- _Try it_
Every record below should be retyped exactly, and no picture should appear in the copy.

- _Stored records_
[Start of Attachment]
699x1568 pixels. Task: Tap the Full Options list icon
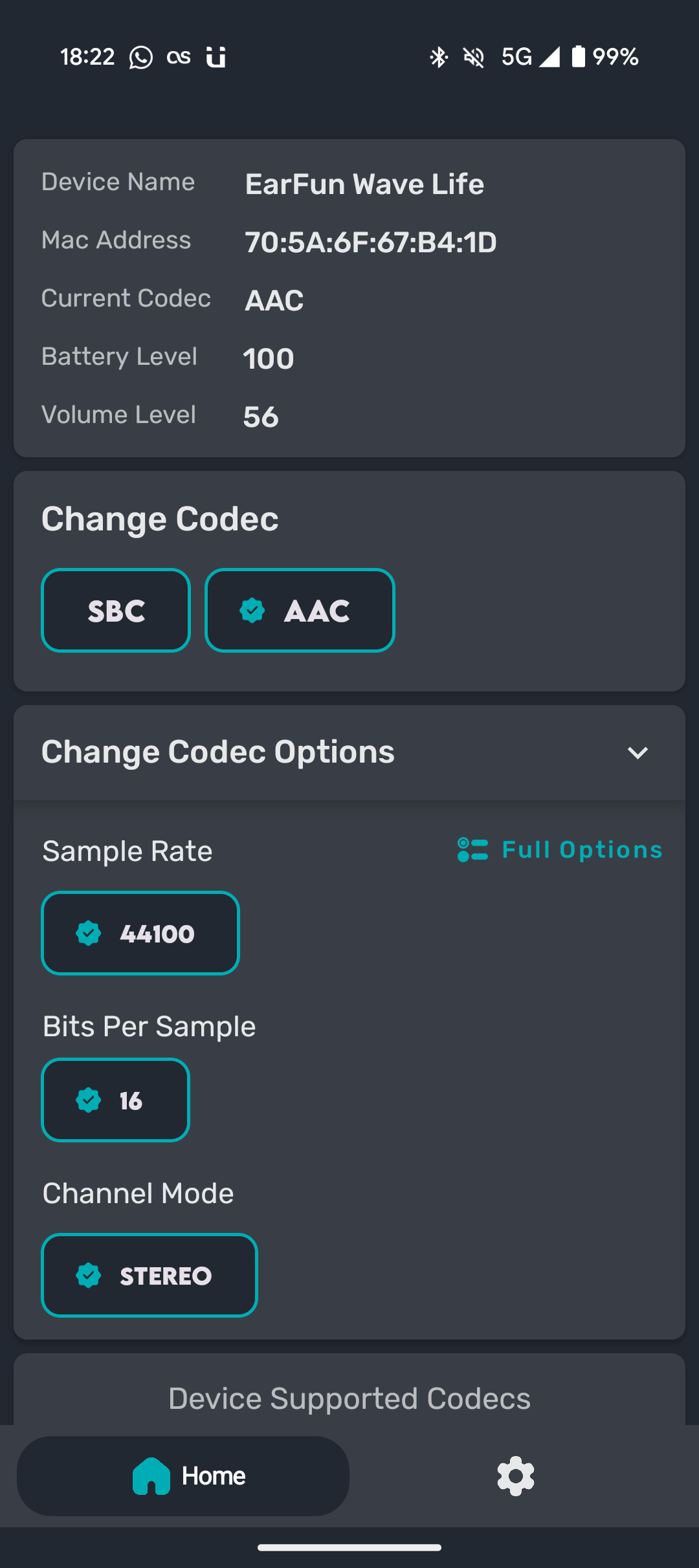click(x=472, y=850)
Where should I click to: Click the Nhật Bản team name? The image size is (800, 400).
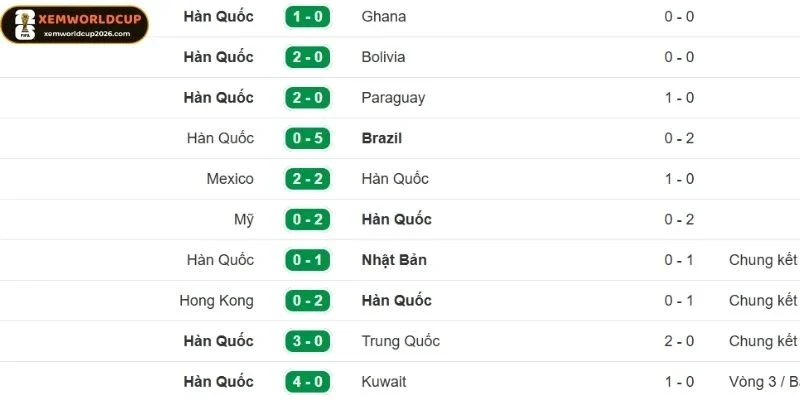pyautogui.click(x=394, y=260)
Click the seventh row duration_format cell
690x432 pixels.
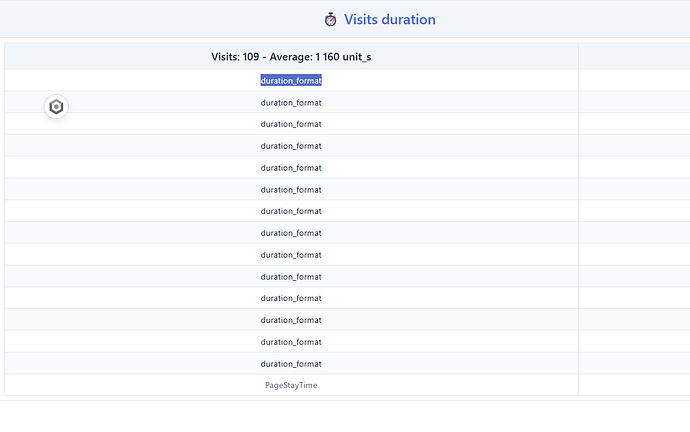[291, 211]
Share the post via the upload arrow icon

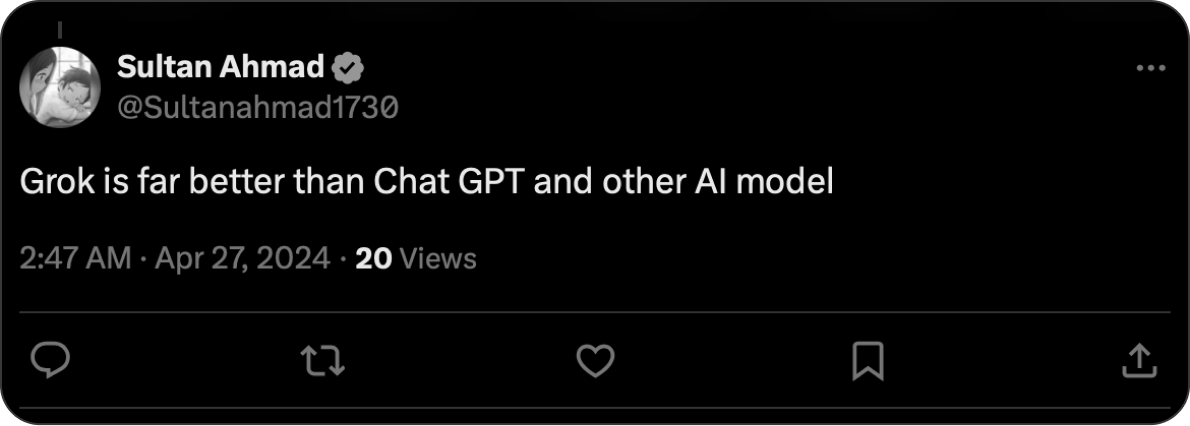(x=1138, y=360)
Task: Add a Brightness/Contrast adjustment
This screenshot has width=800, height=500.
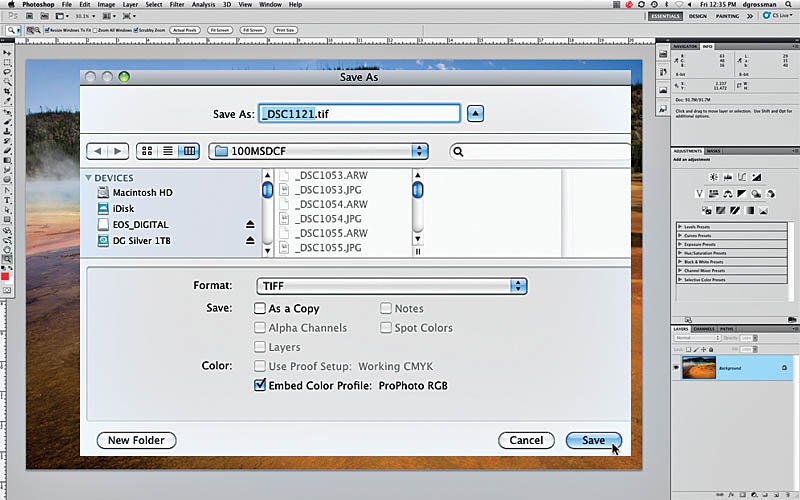Action: tap(713, 177)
[End of Attachment]
- _Result below_
699x1568 pixels. Task: Tap the Full Options list icon
click(x=472, y=850)
Where should I click to: Click the Nhật Bản team name? The image size is (800, 400).
pyautogui.click(x=394, y=260)
Click the seventh row duration_format cell
690x432 pixels.
[291, 211]
Share the post via the upload arrow icon

(x=1138, y=360)
Task: Add a Brightness/Contrast adjustment
This screenshot has width=800, height=500.
Action: tap(713, 177)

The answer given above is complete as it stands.